> What to do: Every line of the data should be written out exactly, with the pictures left out.

Stored items

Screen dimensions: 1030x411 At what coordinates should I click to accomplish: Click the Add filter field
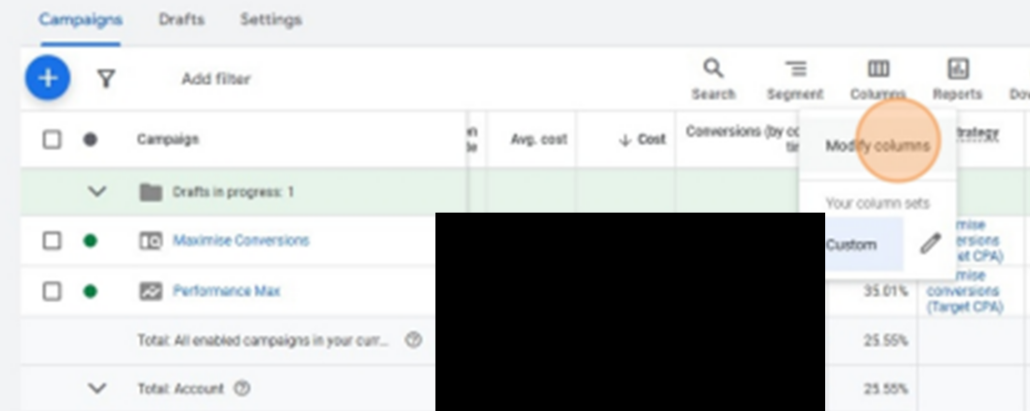[x=216, y=79]
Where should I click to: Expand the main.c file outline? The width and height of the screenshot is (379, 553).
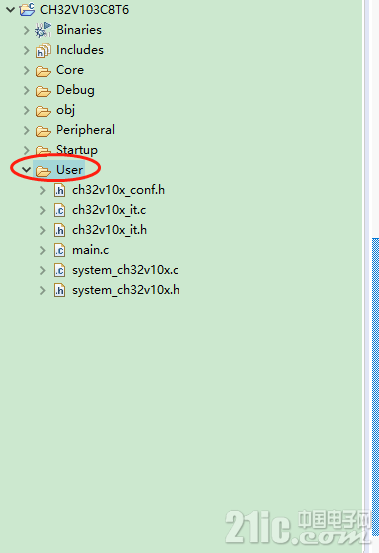click(x=43, y=250)
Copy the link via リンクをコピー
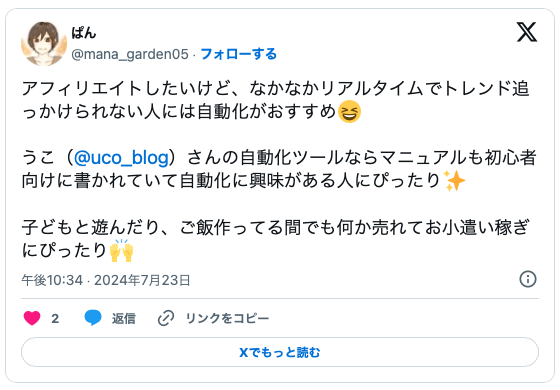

> Finished exercise:
Screen dimensions: 1030x411 At what coordinates should I click to accomplish: Click the Add filter field
[x=216, y=79]
Where should I click to: Expand the main.c file outline? The width and height of the screenshot is (379, 553).
click(x=43, y=250)
Copy the link via リンクをコピー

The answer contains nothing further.